This is the sentiment140 dataset. It contains 1,600,000 tweets extracted using the twitter api . The tweets have been annotated (0 = negative, 4 = positive) and they can be used to detect sentiment .
It contains the following 6 fields:
target: the polarity of the tweet (0 = negative, 4 = positive) ids: The id of the tweet ( 2087) date: the date of the tweet (Sat May 16 23:58:44 UTC 2009) flag: The query (lyx). If there is no query, then this value is NO_QUERY. user: the user that tweeted (robotickilldozr) text: the text of the tweet (Lyx is cool)
In the Jupyter Notebook, we perform exploratory anaylysis of tweets, with WordClouds, preprocess the tweets, perform count vectorization and run several classification models and evaluate them.
https://www.kaggle.com/kazanova/sentiment140
IMDB dataset having 50K movie reviews for natural language processing or Text analytics. This is a dataset for binary sentiment classification containing substantially more data than previous benchmark datasets. We provide a set of 25,000 highly polar movie reviews for training and 25,000 for testing.
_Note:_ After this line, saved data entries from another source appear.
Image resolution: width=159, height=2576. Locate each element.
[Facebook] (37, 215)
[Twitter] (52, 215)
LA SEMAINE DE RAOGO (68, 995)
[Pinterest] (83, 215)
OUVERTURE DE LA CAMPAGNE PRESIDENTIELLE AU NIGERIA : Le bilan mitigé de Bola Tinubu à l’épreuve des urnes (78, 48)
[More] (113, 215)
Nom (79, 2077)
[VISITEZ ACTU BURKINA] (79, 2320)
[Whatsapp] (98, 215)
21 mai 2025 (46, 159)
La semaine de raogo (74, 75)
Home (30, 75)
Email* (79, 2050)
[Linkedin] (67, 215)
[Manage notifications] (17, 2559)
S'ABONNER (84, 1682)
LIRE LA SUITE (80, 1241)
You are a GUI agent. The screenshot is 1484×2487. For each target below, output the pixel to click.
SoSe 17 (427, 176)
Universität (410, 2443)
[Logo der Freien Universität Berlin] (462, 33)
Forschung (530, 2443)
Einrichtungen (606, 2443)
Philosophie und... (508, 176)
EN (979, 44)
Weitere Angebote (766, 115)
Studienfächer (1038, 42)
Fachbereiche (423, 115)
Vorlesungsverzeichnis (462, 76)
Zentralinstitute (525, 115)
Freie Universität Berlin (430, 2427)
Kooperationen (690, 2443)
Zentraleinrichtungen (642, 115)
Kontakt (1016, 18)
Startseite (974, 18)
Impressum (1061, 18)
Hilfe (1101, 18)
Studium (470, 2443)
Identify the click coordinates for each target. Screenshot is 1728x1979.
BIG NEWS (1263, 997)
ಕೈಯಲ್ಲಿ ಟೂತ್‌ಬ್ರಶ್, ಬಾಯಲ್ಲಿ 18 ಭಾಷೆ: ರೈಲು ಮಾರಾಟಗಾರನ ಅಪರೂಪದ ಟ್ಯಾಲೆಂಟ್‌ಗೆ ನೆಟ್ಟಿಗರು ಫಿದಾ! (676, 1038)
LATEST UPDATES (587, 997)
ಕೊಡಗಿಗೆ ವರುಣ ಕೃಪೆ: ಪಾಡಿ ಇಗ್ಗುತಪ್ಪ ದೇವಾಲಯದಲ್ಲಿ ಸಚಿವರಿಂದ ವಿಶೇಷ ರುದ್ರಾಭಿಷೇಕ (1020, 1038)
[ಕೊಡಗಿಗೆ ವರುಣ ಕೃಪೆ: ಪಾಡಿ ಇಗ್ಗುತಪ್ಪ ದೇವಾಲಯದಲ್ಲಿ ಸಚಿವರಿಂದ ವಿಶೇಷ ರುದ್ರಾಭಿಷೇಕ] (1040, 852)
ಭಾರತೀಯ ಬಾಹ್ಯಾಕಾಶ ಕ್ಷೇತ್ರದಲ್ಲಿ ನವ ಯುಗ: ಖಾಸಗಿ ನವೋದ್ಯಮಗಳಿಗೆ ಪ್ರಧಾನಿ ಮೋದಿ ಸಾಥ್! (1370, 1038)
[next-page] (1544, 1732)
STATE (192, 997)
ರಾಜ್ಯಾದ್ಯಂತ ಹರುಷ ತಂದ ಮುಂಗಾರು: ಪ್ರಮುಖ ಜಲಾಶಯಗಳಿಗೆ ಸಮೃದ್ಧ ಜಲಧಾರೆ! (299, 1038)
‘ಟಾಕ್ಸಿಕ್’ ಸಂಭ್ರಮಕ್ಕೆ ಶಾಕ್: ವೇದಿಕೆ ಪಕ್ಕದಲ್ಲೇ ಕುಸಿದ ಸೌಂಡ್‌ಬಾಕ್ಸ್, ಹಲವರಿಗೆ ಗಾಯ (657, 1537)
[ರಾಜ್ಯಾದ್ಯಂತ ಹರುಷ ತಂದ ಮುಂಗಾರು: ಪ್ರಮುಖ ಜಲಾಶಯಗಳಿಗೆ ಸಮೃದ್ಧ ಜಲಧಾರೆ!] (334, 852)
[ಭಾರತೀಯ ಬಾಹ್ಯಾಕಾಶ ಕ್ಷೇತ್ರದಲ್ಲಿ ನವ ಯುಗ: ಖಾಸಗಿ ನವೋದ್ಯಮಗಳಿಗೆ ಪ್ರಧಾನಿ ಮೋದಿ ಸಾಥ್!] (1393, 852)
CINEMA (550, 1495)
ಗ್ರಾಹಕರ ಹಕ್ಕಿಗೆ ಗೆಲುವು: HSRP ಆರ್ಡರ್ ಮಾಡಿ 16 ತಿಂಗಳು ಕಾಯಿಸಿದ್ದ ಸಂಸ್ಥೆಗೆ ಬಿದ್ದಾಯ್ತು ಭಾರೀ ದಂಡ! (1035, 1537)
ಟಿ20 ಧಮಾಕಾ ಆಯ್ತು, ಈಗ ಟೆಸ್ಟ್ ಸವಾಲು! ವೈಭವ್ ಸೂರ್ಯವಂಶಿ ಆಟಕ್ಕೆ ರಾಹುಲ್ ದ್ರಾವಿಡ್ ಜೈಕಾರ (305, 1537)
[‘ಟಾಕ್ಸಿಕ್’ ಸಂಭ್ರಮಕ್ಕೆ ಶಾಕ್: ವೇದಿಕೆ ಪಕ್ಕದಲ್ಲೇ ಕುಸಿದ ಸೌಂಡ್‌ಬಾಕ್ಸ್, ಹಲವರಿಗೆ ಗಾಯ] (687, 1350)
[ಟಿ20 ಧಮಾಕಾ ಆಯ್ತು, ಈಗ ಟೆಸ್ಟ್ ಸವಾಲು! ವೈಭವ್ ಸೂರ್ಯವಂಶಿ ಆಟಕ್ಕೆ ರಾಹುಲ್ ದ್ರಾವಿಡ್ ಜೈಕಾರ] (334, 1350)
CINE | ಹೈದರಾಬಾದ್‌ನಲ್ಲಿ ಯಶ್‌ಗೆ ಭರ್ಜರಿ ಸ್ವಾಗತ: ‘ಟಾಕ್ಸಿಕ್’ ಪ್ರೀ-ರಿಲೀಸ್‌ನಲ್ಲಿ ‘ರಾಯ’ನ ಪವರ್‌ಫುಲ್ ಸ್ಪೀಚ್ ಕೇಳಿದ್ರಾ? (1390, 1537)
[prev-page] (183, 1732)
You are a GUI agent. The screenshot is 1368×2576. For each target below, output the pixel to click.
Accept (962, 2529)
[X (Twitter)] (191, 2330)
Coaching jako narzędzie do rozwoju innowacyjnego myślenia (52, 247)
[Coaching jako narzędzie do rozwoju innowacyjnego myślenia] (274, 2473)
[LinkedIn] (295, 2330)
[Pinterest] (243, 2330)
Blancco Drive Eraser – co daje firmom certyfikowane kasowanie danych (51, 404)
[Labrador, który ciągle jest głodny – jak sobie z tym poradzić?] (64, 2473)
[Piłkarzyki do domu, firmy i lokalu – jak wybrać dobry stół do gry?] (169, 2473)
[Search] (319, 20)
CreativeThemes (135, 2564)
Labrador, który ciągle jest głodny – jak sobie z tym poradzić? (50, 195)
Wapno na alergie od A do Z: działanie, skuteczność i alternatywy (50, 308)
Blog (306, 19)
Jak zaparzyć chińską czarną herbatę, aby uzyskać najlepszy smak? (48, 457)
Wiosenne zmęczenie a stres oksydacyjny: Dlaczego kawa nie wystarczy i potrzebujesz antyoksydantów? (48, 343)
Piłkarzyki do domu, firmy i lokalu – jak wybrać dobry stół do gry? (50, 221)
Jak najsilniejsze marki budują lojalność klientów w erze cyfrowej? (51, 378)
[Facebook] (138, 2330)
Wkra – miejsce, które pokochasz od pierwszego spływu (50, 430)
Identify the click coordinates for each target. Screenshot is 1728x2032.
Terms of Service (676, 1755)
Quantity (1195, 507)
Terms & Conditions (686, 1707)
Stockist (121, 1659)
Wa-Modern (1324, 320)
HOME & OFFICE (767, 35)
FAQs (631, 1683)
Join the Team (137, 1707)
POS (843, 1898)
So, predict the number of positive and negative reviews using either classification or deep learning algorithms.
In the Jupyter Notebook, we perform exploratory anaylysis of tweets, with WordClouds, preprocess the tweets, perform tfidf vectorization and porter stemming before running a Logistic Regression classification model with tuned hyperparameters and evaluate it.